*** Opening AVAILABLE DATA ***

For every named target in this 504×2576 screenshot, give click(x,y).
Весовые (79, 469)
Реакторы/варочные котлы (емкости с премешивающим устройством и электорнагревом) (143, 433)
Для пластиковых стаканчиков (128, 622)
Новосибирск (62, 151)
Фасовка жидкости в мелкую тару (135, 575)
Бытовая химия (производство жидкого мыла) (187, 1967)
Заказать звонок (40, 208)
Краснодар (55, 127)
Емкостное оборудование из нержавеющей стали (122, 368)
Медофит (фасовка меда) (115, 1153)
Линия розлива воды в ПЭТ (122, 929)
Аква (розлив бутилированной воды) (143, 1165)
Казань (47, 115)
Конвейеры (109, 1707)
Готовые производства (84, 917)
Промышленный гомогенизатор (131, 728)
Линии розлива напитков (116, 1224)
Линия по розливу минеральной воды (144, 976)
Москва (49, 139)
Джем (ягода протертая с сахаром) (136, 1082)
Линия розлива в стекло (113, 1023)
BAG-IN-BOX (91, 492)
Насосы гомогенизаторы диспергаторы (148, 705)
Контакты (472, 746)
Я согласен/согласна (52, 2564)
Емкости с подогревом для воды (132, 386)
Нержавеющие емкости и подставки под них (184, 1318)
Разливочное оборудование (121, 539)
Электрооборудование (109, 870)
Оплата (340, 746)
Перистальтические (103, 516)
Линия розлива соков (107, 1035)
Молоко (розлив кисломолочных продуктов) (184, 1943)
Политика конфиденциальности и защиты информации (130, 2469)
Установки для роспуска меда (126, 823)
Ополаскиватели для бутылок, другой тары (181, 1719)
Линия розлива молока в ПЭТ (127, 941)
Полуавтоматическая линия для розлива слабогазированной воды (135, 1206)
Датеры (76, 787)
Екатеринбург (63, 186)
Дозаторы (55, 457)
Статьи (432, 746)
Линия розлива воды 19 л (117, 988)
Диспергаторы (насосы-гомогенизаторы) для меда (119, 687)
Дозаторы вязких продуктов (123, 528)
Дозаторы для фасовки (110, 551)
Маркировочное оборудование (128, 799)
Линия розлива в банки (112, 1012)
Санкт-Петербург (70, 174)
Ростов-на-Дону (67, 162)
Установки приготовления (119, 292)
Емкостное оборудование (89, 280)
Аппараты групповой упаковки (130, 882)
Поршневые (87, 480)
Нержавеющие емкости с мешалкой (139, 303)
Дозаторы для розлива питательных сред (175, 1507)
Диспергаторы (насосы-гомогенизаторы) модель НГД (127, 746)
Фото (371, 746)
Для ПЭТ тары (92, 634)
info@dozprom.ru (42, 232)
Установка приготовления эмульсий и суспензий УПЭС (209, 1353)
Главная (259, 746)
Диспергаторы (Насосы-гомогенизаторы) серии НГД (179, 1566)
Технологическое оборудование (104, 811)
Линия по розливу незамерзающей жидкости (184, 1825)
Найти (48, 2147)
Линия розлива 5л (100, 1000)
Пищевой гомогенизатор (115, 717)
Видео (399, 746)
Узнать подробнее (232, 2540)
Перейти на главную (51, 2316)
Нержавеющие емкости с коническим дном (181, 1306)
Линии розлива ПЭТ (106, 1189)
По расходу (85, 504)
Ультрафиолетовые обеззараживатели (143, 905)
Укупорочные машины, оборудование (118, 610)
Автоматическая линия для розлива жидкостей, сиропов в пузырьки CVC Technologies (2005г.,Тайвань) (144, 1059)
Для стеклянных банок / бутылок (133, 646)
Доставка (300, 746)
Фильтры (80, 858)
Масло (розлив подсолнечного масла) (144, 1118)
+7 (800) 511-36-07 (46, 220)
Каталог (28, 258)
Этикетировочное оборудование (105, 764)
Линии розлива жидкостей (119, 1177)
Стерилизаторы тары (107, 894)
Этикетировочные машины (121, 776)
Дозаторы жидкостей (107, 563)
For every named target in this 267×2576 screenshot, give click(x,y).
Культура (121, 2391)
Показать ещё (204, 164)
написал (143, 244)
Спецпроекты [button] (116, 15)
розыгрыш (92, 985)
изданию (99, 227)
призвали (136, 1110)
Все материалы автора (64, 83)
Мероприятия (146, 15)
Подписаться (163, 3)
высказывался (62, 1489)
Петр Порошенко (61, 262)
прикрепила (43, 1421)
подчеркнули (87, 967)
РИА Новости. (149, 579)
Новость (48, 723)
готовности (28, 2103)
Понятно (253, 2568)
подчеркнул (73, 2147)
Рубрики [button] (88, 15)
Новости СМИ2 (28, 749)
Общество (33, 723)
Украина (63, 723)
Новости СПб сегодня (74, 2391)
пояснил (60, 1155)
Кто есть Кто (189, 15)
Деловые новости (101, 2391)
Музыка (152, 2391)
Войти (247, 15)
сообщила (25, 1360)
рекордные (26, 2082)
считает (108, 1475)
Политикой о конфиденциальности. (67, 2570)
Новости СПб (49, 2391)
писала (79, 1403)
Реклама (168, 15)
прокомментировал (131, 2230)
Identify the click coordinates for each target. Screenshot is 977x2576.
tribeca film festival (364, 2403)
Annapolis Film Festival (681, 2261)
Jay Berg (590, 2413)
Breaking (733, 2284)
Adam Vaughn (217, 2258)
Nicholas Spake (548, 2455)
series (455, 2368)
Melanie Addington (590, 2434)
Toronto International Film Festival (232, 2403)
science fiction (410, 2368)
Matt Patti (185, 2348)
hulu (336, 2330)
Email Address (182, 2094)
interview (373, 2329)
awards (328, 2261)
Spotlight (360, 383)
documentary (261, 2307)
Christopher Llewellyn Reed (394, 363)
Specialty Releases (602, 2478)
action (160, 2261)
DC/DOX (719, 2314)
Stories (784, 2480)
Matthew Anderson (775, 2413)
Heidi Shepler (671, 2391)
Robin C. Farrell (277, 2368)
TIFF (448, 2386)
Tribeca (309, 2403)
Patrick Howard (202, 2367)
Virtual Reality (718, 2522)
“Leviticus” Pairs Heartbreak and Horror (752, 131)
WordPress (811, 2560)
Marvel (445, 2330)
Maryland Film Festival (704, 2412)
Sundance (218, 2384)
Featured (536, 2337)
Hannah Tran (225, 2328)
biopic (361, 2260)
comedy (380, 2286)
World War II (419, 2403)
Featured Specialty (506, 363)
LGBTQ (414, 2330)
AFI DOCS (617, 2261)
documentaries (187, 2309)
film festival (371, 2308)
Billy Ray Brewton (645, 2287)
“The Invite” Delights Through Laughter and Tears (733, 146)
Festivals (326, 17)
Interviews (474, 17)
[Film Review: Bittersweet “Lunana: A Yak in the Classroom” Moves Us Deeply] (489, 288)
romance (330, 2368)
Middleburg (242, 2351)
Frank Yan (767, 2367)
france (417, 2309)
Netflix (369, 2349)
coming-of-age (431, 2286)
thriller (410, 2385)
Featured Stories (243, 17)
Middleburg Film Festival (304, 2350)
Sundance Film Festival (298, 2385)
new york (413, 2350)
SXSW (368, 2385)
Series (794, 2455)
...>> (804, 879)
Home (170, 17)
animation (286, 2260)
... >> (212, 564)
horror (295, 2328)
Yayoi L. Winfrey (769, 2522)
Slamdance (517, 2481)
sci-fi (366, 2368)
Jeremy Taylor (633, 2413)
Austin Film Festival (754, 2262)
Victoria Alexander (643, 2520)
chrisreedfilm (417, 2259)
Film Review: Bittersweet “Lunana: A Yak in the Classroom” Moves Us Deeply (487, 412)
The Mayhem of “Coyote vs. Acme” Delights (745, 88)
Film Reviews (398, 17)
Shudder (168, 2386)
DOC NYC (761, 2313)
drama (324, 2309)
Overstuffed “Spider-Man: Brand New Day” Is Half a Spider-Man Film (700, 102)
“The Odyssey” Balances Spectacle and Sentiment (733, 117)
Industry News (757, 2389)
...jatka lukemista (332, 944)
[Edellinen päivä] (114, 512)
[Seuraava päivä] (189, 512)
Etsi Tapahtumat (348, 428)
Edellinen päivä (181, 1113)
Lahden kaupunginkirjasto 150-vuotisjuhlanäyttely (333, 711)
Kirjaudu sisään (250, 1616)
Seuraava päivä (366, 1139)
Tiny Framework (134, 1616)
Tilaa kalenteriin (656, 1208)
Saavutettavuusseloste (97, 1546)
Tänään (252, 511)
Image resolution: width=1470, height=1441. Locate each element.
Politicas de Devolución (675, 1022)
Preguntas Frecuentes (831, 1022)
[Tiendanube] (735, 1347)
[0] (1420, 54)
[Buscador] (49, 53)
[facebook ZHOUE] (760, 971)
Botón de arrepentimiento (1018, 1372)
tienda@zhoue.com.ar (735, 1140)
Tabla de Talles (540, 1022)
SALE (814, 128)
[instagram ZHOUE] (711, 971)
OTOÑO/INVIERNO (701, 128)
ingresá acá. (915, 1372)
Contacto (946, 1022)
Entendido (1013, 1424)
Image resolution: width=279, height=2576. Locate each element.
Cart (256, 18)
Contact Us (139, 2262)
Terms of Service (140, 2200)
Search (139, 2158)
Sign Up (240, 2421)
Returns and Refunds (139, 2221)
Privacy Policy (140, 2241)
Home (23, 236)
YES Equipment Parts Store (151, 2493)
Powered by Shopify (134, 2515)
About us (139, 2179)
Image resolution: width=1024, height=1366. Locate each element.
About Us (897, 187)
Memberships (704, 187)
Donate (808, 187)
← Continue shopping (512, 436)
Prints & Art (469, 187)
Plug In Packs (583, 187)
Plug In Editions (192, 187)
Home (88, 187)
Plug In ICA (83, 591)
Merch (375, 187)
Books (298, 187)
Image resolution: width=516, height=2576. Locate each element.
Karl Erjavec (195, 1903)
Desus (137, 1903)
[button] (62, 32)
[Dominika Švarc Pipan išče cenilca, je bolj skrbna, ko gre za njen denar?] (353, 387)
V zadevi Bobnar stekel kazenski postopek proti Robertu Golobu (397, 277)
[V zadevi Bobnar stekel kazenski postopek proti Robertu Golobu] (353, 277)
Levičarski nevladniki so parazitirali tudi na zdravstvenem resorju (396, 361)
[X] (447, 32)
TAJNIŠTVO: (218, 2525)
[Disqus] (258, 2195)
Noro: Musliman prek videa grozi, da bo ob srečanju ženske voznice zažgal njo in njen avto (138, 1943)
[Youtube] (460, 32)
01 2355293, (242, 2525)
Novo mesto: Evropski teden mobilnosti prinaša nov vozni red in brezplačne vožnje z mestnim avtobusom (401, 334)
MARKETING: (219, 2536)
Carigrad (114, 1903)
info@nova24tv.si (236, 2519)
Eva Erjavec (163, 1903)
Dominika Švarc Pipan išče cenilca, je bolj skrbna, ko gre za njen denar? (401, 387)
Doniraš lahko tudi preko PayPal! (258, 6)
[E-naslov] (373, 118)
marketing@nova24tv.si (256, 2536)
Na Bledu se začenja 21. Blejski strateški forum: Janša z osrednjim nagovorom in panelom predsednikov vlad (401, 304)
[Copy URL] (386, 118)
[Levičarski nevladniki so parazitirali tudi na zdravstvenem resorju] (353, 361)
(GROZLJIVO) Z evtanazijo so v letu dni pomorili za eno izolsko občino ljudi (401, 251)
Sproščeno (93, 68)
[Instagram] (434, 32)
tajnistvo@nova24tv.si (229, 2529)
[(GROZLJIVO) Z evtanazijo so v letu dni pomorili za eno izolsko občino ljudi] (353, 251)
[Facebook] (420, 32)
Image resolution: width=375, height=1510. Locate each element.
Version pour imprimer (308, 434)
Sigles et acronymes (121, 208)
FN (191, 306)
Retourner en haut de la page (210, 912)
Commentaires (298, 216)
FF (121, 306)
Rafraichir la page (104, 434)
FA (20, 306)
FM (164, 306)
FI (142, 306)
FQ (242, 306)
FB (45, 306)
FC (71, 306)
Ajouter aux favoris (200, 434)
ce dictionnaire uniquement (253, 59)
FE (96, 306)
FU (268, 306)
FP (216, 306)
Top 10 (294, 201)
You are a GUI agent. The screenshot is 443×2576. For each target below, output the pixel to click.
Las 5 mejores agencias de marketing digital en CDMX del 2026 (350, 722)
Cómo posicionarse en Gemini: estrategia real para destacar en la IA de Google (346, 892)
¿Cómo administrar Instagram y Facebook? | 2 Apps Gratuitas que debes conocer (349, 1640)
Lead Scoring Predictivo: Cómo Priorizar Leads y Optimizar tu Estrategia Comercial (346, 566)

*** Closing AVAILABLE DATA ***

- [WHAT YOU NEED TO DO]:
Using the data above, print exactly the lines from the line that contains "писала (79, 1403)" through the line that contains "france (417, 2309)", with both included.

- [RESPONSE]:
писала (79, 1403)
Реклама (168, 15)
прокомментировал (131, 2230)
Identify the click coordinates for each target. Screenshot is 977x2576.
tribeca film festival (364, 2403)
Annapolis Film Festival (681, 2261)
Jay Berg (590, 2413)
Breaking (733, 2284)
Adam Vaughn (217, 2258)
Nicholas Spake (548, 2455)
series (455, 2368)
Melanie Addington (590, 2434)
Toronto International Film Festival (232, 2403)
science fiction (410, 2368)
Matt Patti (185, 2348)
hulu (336, 2330)
Email Address (182, 2094)
interview (373, 2329)
awards (328, 2261)
Spotlight (360, 383)
documentary (261, 2307)
Christopher Llewellyn Reed (394, 363)
Specialty Releases (602, 2478)
action (160, 2261)
DC/DOX (719, 2314)
Stories (784, 2480)
Matthew Anderson (775, 2413)
Heidi Shepler (671, 2391)
Robin C. Farrell (277, 2368)
TIFF (448, 2386)
Tribeca (309, 2403)
Patrick Howard (202, 2367)
Virtual Reality (718, 2522)
“Leviticus” Pairs Heartbreak and Horror (752, 131)
WordPress (811, 2560)
Marvel (445, 2330)
Maryland Film Festival (704, 2412)
Sundance (218, 2384)
Featured (536, 2337)
Hannah Tran (225, 2328)
biopic (361, 2260)
comedy (380, 2286)
World War II (419, 2403)
Featured Specialty (506, 363)
LGBTQ (414, 2330)
AFI DOCS (617, 2261)
documentaries (187, 2309)
film festival (371, 2308)
Billy Ray Brewton (645, 2287)
“The Invite” Delights Through Laughter and Tears (733, 146)
Festivals (326, 17)
Interviews (474, 17)
[Film Review: Bittersweet “Lunana: A Yak in the Classroom” Moves Us Deeply] (489, 288)
romance (330, 2368)
Middleburg (242, 2351)
Frank Yan (767, 2367)
france (417, 2309)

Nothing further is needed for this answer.